BEGIN LISTED ENTRIES

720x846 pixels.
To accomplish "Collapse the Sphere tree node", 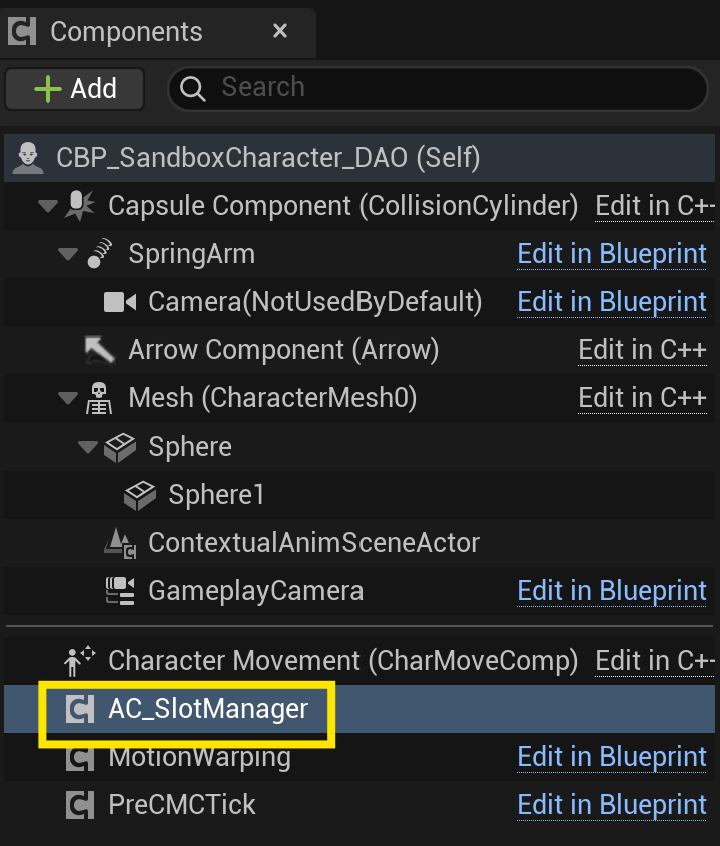I will point(87,447).
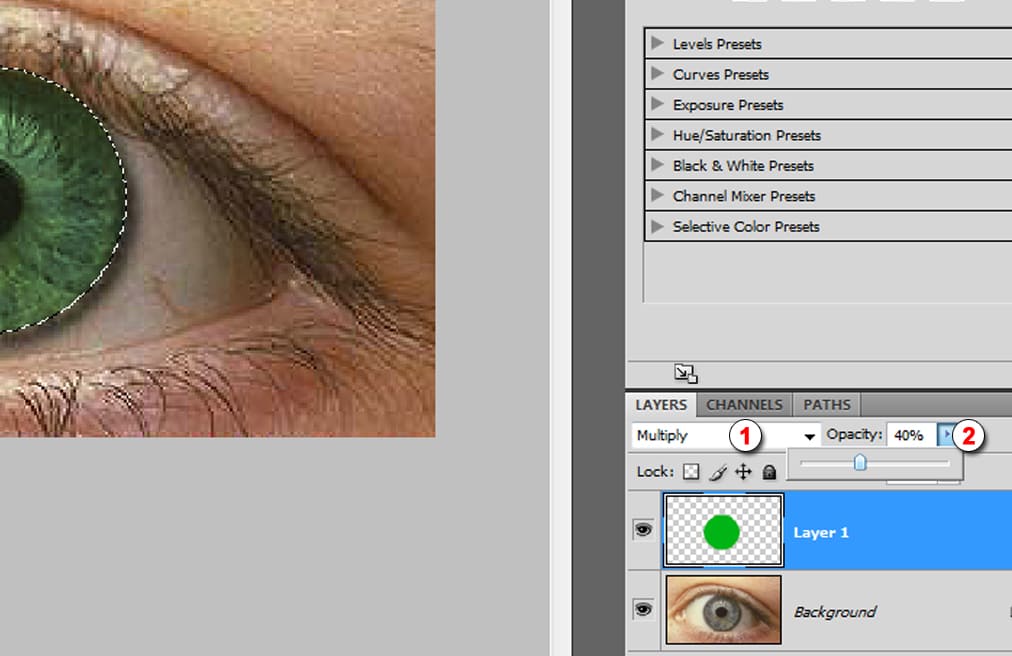Hide Layer 1 using its eye icon
Viewport: 1012px width, 656px height.
click(x=643, y=530)
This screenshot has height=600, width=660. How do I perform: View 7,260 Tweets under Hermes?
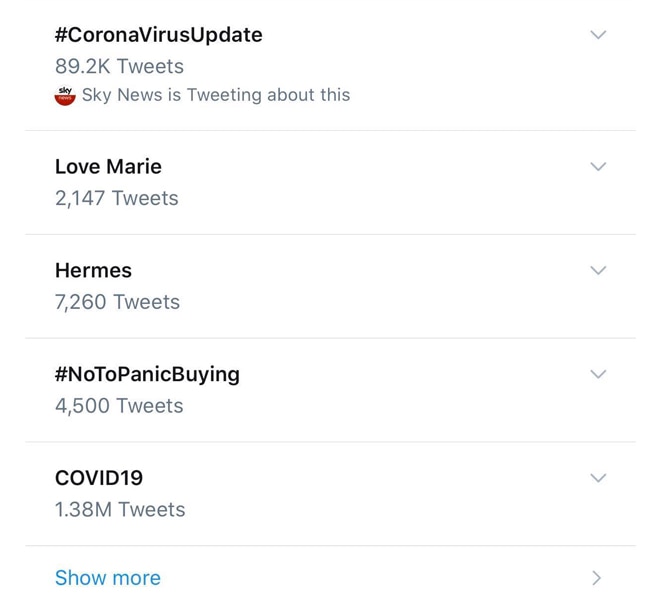(x=117, y=302)
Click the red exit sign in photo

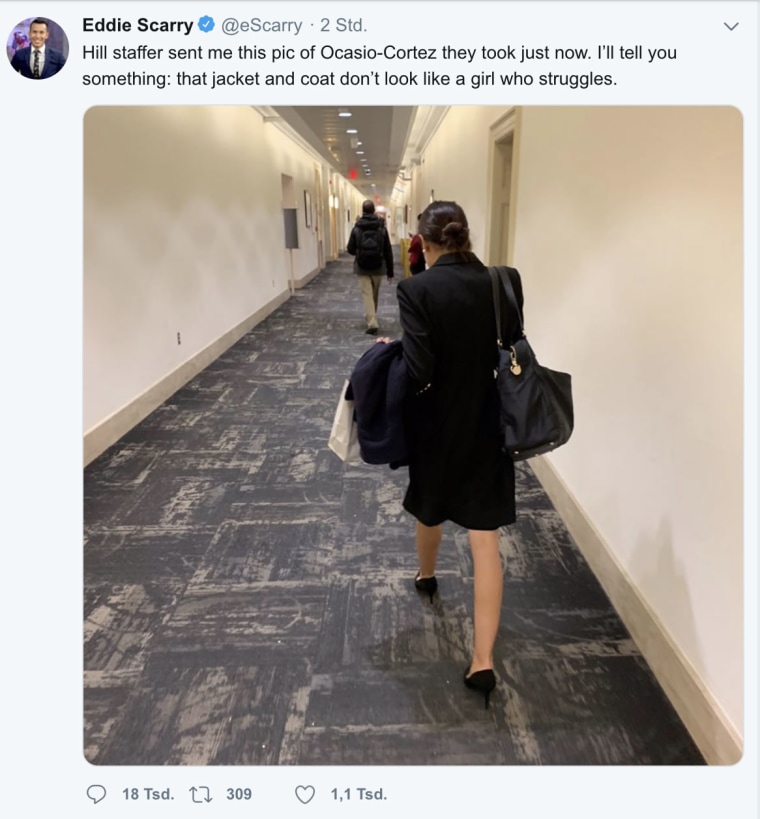pos(353,173)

END LISTED ENTRIES

- _THE TASK_
Copy the lines starting at the line that contains "This screenshot has" and running to the final line of the entries, inclusive; omit all pictures.

- _RESPONSE TO THE TASK_
This screenshot has height=600, width=660. How do I perform: View 7,260 Tweets under Hermes?
(x=117, y=302)
Click the red exit sign in photo

pos(353,173)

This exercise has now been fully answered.